Unicorn vs. Puma: Round 3

MRI Ruby has gotten a lot faster since I ran my last benchmark, so it’s time for an update.


The benchmark consists of hitting a single endpoint on a rails (4.1.1) app in production mode for 30 seconds. The endpoint reads a set amount of posts from a Postgres database and the renders them in a html view using erb, without any view caching.

The purpose of the benchmark to get an idea of the performances characteristics under varying load for MRI and jRuby. Unicorn was chosen for MRI because it uses the unix fork model for it’s processes, which is pretty much the de facto way to do concurrency in MRI. Puma was chosen for jRuby because it bills itself as a very efficient threading server (although recent versions can mix forking workers and threading). Threading is the de facto way to do concurrency on the JVM.

Of course, there are many parameters that can be tweaked in the server configuration. No benchmark is perfect, but I believe it’s a good indication of what type of performace differences can be seen in the two versions on ruby.

Here are the details:


  • Unicorn 4.8.3
  • Ruby 2.1.2
  • Configuration: 4 Workers, Timeout 30 seconds
  • Maximum observer memory usage: 450 Mb


  • Puma 2.8.2
  • jRuby 1.7.12
  • Configuration: Default configuraration (Maximum 16 threads)
  • Maximum observer memory usage: 482 Mb

The number of unicorn workers where used in order to match the amount of memory used by puma. In both cases, the observer memory stays below a 1x dyno from Heroku (but not by much).

The benchamrk was run with Apache’s Benchamrking Tool, with varying levels of concurrency:

$ ab -c $USER_COUNT -t 30 $URL


Both servers perform similarly in the number of request they can handle per second. Unicorn seems to ramp up on par with it’s number of workers and then plateau. Even though more users are hitting the endpoint concurrently, unicorn just handles 4 at a time. Puma seems to increase in capacity with more users, although there is a sharp drop-off 1 at the end when reaching 64 concurrent users.

With regards of average (or 50th percentile) response time, it looks like both servers, surprisingly, perform exactly the same!. The response times are significantly slower when the server is under heavier load, but still perform acceptably.

The 95th percentile and 99th percentile graphs paint a different story though: Unicorn’s response time start to get more pronounced as concurrency increases, wich means that for some of the users, it might easily fall into unacceptable levels.
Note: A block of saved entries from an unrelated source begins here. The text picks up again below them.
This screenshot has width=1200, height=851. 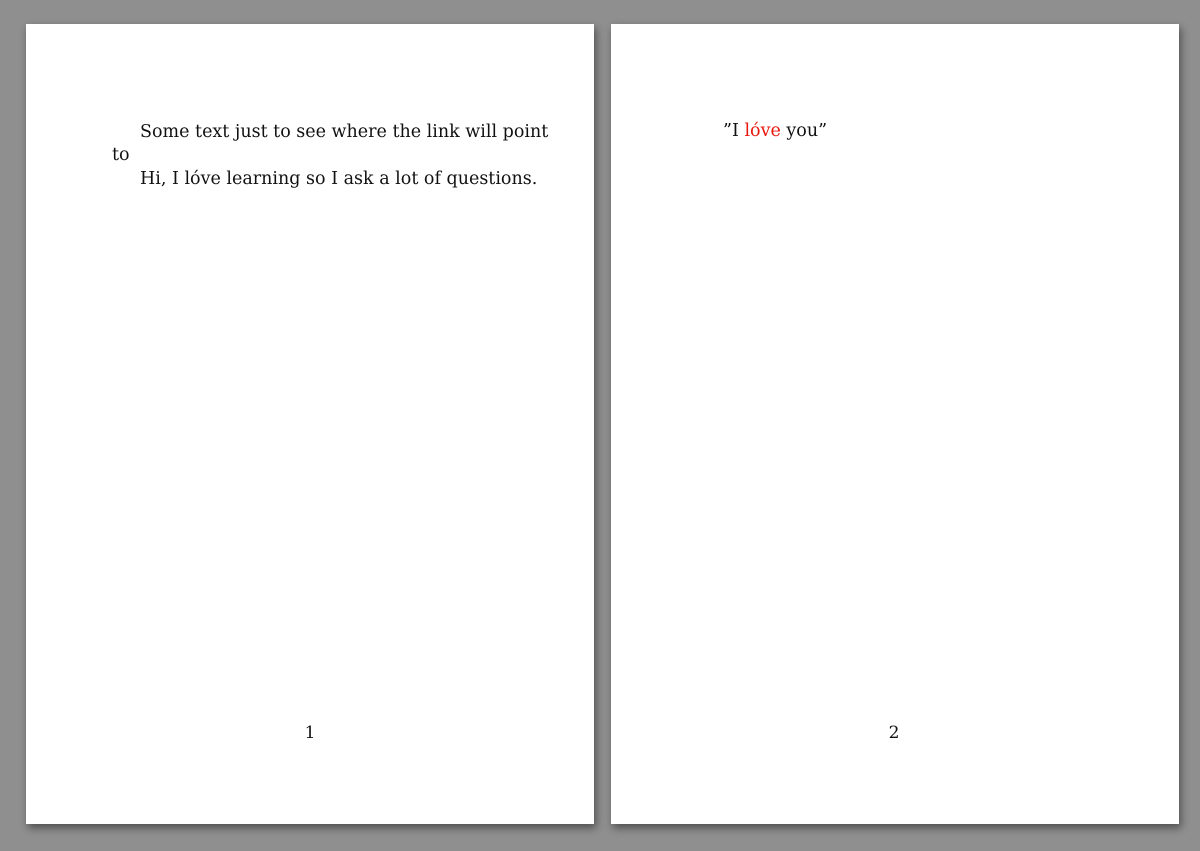 What do you see at coordinates (310, 733) in the screenshot?
I see `page-number-1: 1` at bounding box center [310, 733].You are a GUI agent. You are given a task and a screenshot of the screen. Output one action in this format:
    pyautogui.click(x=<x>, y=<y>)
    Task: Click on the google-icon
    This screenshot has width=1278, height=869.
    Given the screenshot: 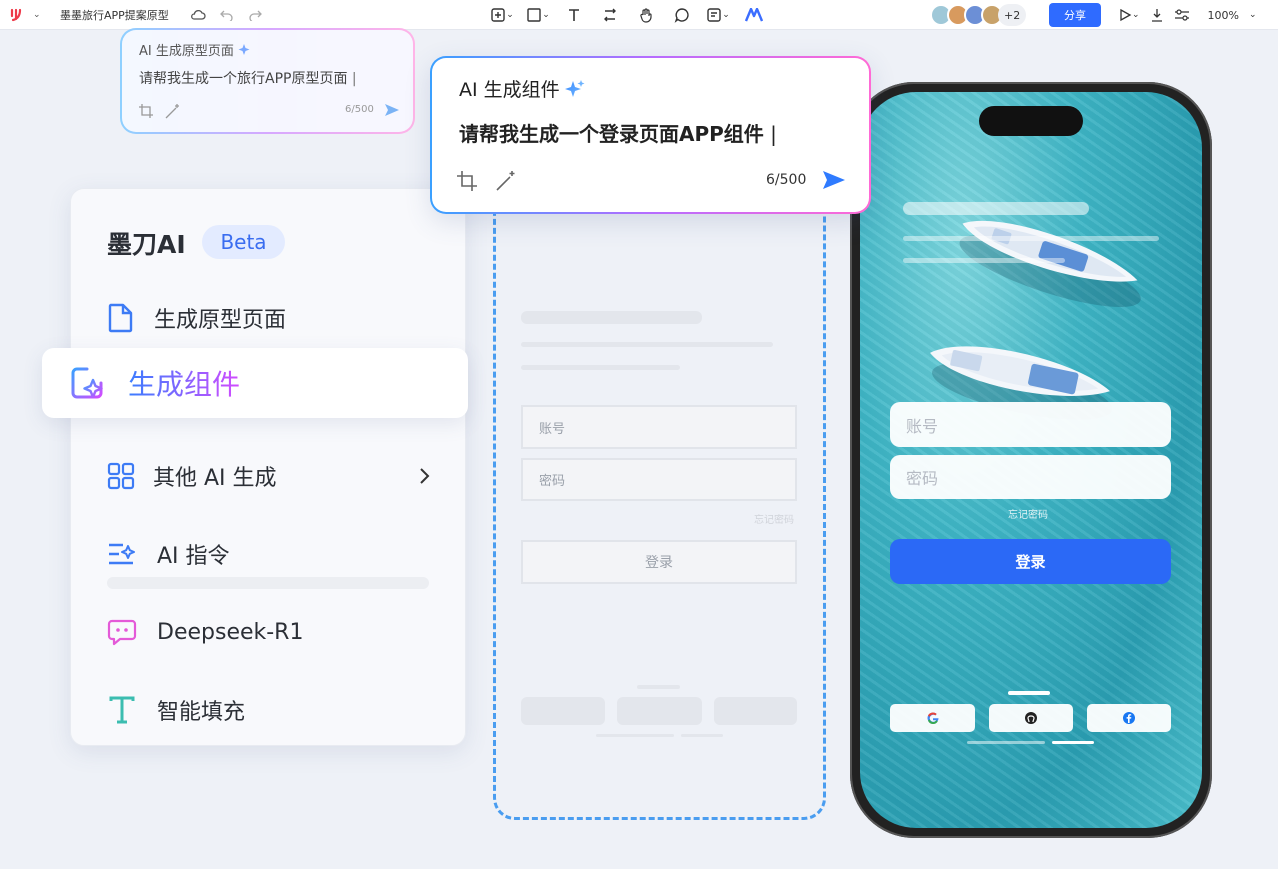 What is the action you would take?
    pyautogui.click(x=932, y=718)
    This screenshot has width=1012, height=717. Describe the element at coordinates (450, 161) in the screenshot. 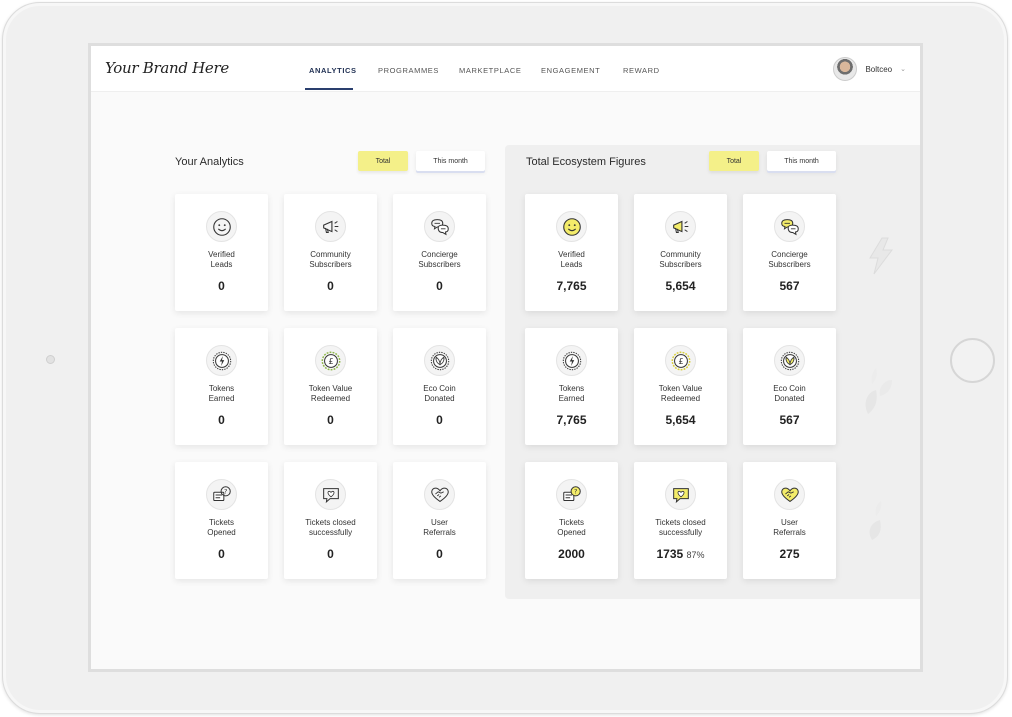

I see `your-analytics-month-toggle: This month` at that location.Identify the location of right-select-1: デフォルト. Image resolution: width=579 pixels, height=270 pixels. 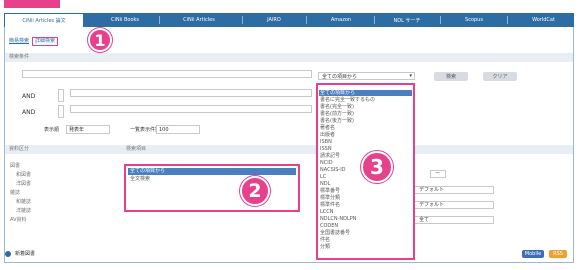
(454, 190).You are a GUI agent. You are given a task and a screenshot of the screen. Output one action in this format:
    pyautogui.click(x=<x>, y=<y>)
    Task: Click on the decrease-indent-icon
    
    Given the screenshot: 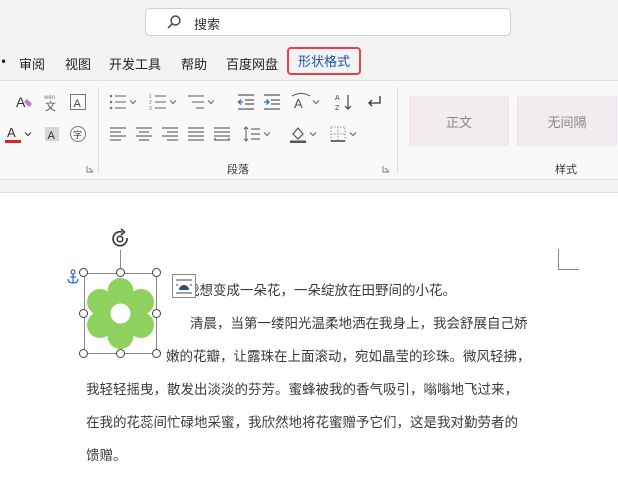 What is the action you would take?
    pyautogui.click(x=246, y=102)
    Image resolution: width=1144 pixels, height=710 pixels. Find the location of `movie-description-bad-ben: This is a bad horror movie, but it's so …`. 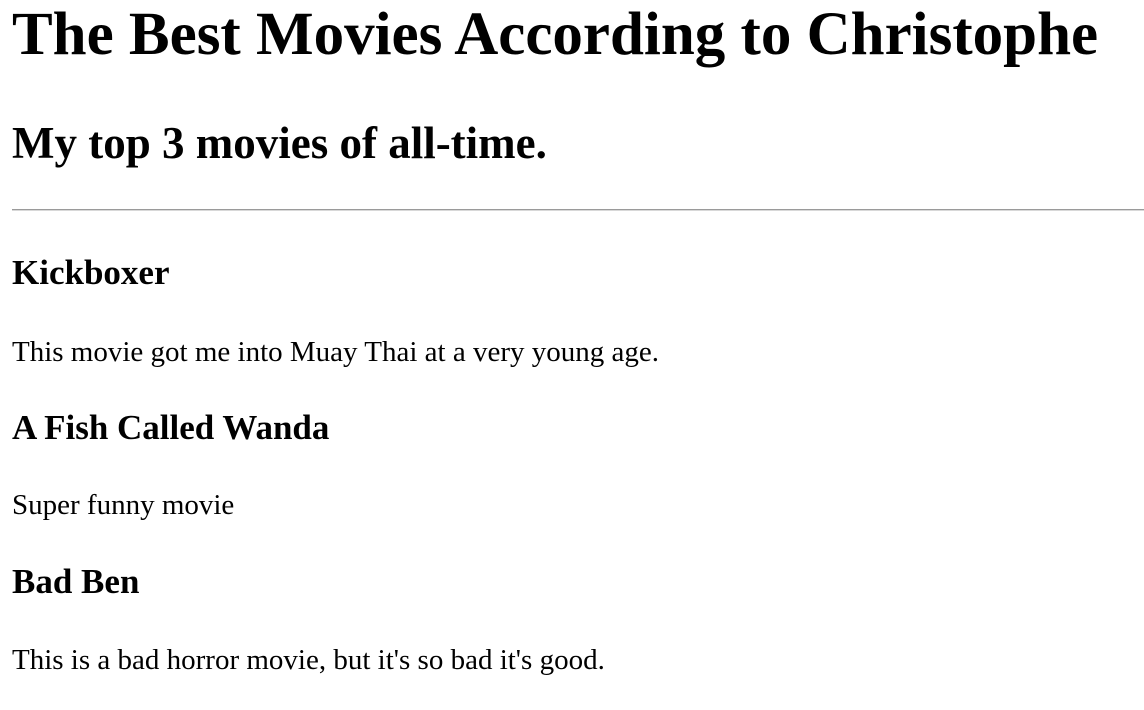

movie-description-bad-ben: This is a bad horror movie, but it's so … is located at coordinates (308, 660).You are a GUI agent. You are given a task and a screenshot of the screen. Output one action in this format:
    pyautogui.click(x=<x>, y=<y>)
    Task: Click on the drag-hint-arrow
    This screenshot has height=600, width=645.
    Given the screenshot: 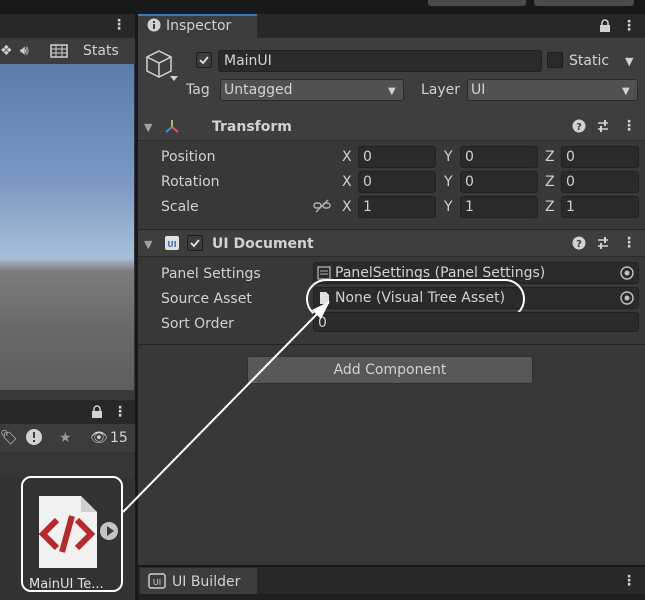 What is the action you would take?
    pyautogui.click(x=226, y=407)
    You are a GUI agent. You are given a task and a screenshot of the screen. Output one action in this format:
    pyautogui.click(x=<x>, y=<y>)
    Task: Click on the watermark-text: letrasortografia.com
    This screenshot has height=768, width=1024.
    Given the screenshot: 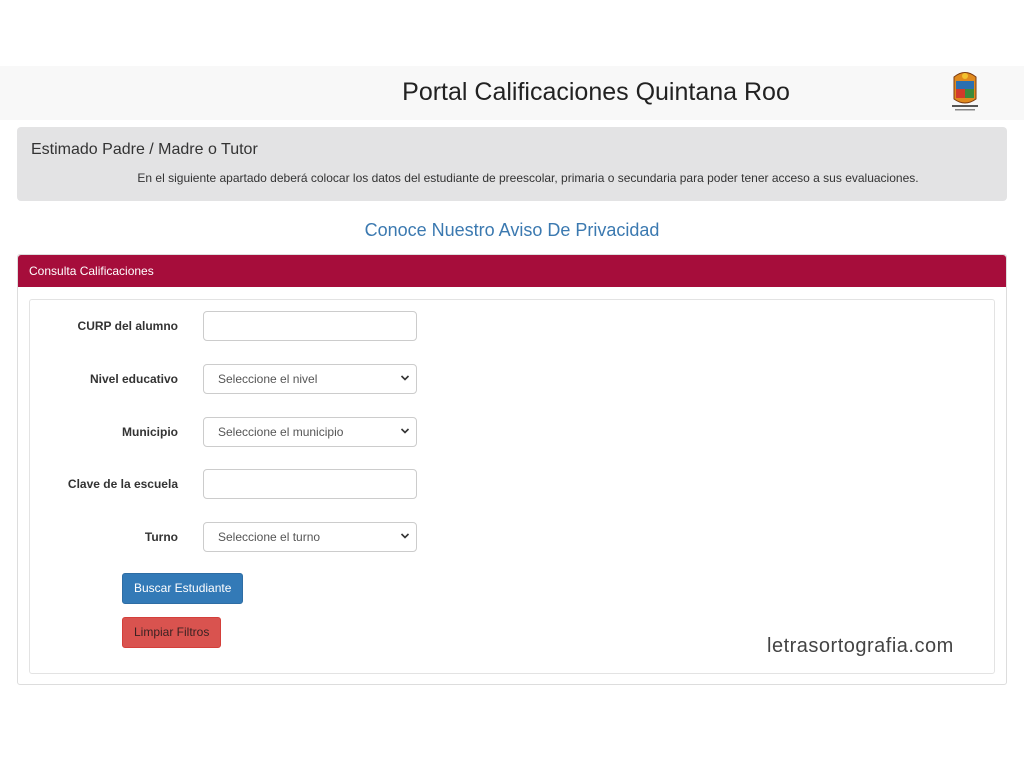 What is the action you would take?
    pyautogui.click(x=860, y=646)
    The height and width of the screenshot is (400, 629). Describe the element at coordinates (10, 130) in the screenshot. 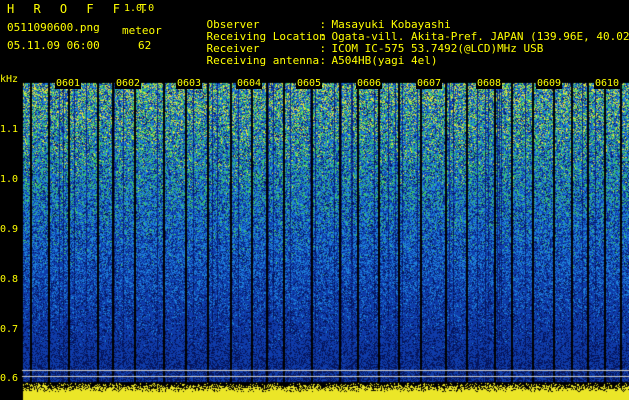

I see `y-tick-label: 1.1` at that location.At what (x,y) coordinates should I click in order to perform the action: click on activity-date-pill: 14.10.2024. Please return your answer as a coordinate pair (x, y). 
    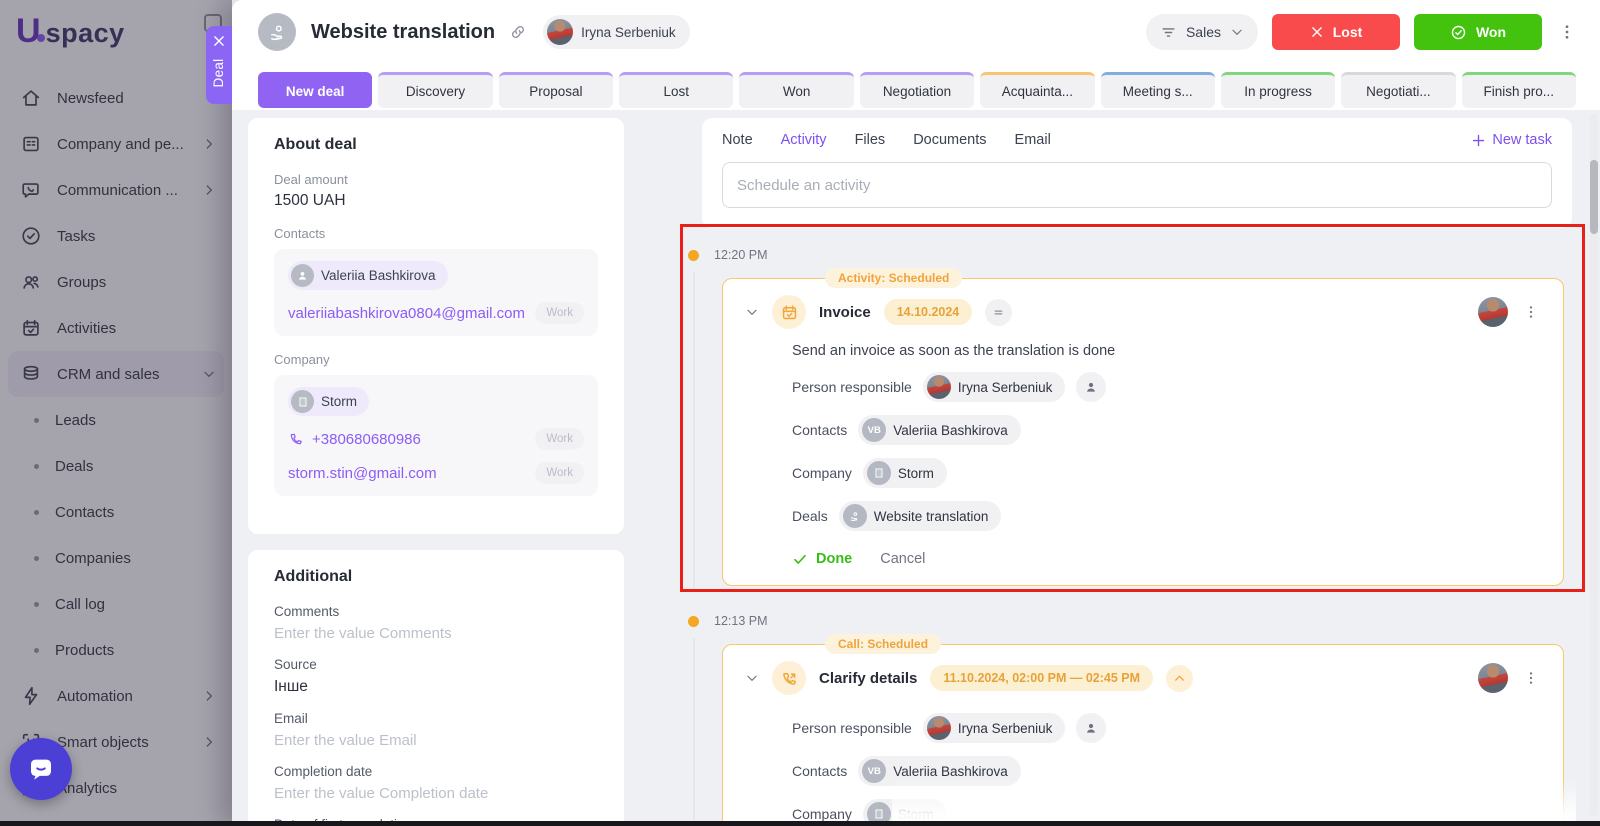
    Looking at the image, I should click on (928, 312).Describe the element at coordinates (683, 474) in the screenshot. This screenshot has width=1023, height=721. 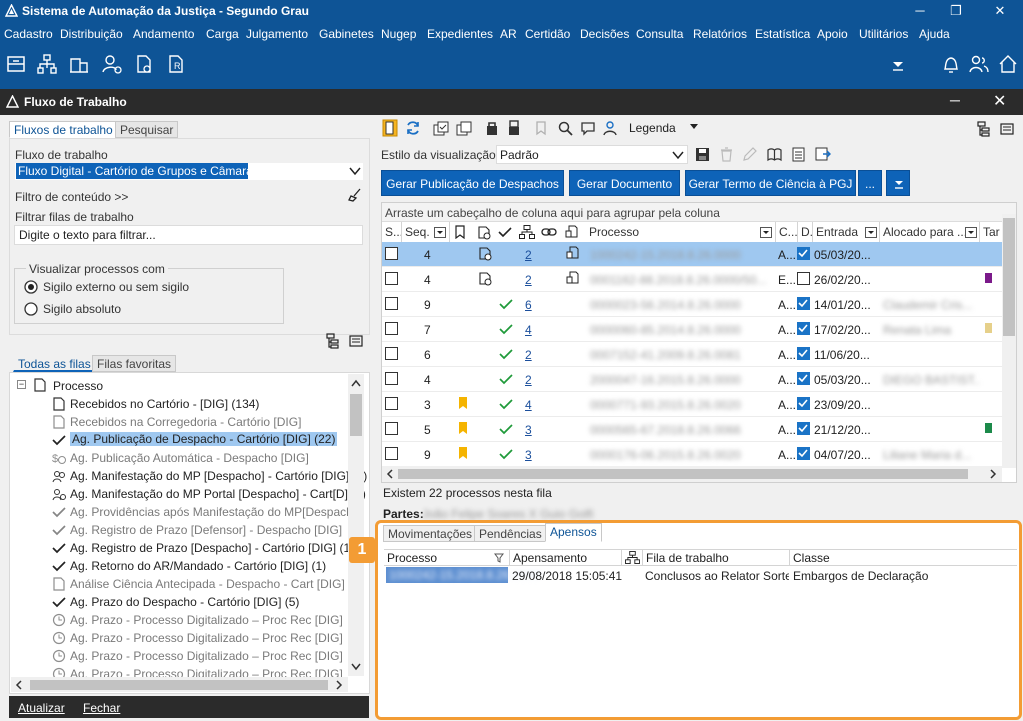
I see `grid-hscroll-thumb` at that location.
How significant is this? For example, let’s take the 32 concurrent users case: Puma 50th percentile response is 62 ms against unicorn’s 64 ms. Not very different. However, when we look at the 95% percentile puma comes in at 147 ms, wich is 2.3 times the average. Unicorn comes in at 175 ms, 2.7 times the average. Looking into the 99th percentile, puma’s response if 2.69 times the average response; Unicorn is a more dramatic 4.15 times. You should care about percentiles and not just the average response time.


Since the benchmark was last made, MRI Ruby has gotten much faster (last version was running in 1.9.3), however running a Rails app in jRuby still offers some performance characteristics under high load.

  1. I do not know what that drop-off means, and it didn’t seem to be there last year. However, I re-ran the benchmark many times, and got consistent results.